Nel nostro modo di produzione accanto all'assenza (forse il termine è eccessivo) di manodopera c'è una forte necessità di "capitale umano" di impiego variabile che spesso non giustifica un rapporto continuativo di lavoro. Lo stesso lavoro non assume più la forma di un rapporto diretto tra attività umana e prodotto; diventa invece largamente monitoraggio (dei guasti, del funzionamento degli impianti, del sistema bancario da parte di organi di controllo, ecc.) e disponibilità a intervenire al verificari di determinati eventi (il pronto soccorso, il giornalismo).
Il raccordo tra le esigenze produttive e le esigenze umane si trova, a mio avviso in una garanzia di lavoro (nell'area di residenza, confacente alle competenze): si deve difendere non più il "posto" di lavoro ma l'"occasione" di lavoro e garantire su questa base un reddito a tutti i lavoratori attuali o potenziali (questo comporta per il lavoratore l'obbligo ad accettare l'offerta di lavoro che gli viene fatta in un simile modo e eventualmente a seguire corsi di formazione e di aggiornamento).

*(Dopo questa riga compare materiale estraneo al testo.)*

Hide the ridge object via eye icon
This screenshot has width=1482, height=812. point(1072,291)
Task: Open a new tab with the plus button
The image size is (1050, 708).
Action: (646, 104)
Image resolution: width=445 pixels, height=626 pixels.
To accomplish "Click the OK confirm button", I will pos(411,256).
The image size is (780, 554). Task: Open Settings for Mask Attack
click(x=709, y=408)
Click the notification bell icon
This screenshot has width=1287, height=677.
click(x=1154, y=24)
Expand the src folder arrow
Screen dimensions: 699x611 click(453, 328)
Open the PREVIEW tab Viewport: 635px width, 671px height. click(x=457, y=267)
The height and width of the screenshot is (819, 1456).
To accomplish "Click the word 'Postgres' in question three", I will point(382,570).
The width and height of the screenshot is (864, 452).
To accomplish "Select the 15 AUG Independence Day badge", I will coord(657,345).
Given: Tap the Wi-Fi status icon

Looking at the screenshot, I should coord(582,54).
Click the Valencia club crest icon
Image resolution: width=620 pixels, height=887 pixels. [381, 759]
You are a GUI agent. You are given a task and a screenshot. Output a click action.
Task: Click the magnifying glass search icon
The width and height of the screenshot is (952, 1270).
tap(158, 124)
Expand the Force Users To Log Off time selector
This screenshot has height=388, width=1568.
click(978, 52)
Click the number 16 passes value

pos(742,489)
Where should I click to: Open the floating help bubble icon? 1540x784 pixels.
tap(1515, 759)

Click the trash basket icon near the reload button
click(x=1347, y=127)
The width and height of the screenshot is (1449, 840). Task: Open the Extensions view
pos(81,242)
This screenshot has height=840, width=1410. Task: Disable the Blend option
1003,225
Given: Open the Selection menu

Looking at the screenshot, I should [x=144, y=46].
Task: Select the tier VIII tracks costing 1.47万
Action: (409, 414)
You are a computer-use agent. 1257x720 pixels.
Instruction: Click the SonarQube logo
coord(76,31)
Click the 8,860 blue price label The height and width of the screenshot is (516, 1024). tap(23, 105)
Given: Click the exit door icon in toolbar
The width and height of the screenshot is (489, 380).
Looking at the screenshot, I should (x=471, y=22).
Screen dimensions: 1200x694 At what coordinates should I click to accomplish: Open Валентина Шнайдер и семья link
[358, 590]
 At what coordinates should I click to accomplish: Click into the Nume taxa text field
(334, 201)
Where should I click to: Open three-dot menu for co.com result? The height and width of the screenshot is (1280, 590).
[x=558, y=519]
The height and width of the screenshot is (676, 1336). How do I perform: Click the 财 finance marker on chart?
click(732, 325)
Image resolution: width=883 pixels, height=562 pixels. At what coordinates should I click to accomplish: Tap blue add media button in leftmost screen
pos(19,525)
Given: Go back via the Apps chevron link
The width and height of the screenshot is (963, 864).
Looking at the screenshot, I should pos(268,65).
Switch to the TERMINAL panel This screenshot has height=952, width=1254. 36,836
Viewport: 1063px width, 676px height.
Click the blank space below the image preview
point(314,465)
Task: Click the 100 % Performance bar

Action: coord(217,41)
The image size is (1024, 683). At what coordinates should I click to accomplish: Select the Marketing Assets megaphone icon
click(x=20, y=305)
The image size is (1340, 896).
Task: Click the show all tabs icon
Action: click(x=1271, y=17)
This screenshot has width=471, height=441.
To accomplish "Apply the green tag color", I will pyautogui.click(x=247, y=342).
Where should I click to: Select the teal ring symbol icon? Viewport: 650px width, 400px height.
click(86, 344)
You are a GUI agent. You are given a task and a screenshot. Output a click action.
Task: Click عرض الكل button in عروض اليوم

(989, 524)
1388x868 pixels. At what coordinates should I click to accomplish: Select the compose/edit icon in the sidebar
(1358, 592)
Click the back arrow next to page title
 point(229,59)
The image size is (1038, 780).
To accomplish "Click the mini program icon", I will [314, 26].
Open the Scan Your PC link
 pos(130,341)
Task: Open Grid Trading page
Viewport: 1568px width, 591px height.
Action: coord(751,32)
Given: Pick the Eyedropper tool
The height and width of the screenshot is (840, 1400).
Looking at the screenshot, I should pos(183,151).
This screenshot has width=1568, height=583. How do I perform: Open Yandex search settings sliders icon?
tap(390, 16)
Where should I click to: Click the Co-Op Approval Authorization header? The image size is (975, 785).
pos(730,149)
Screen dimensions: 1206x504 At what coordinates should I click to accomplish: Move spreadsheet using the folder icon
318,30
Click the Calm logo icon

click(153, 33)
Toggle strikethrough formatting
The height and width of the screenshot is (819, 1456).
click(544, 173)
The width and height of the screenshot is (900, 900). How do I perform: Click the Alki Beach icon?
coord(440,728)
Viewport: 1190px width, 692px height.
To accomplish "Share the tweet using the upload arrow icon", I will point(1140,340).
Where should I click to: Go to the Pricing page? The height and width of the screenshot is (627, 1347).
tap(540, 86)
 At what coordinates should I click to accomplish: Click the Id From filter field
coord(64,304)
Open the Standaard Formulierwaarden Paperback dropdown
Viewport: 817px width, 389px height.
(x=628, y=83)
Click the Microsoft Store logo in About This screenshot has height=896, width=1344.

Nei paesi scandinavi, e specificamente in Danimarca e Svezia, funziona, con successo, un sistema di questo genere. Nel resto d'Europa non sarebbe troppo difficile applicarlo alle nuove generazioni, tenendo conto che per 100 persone che raggiungono in 65 anni ce ne sono soltanto 65-80 che raggiungono i 18. Ma nessuno se ne occupa.
Infine, occorrerebbe facilitare il trasferimento intergenerazionale dei capitali. Oggi un "giovane" eredita dai suoi all'età di 50-60 anni, nel dopoguerra questo avveniva all'età di 25-35. Oggi il trasferimento avviene troppo tardi per influenzare davvero la vita dal "giovane". Lo strumento fiscale favorire l'accelerazione del trasferimento (mediante donazioni e simili) all'interno delle famiglie e nella società in generale (mediante un'imposizione patrimoniale -leggera - che trasferisca una quota di capitale dai più abbienti ai meno abbienti).
Sarebbe opportuno che in sede politica si facessero ragionamenti simili.
Un cordiale saluto
Commento
anche i migliori economisti non sanno che pesci pigliare e propongono soluzioni improbabili.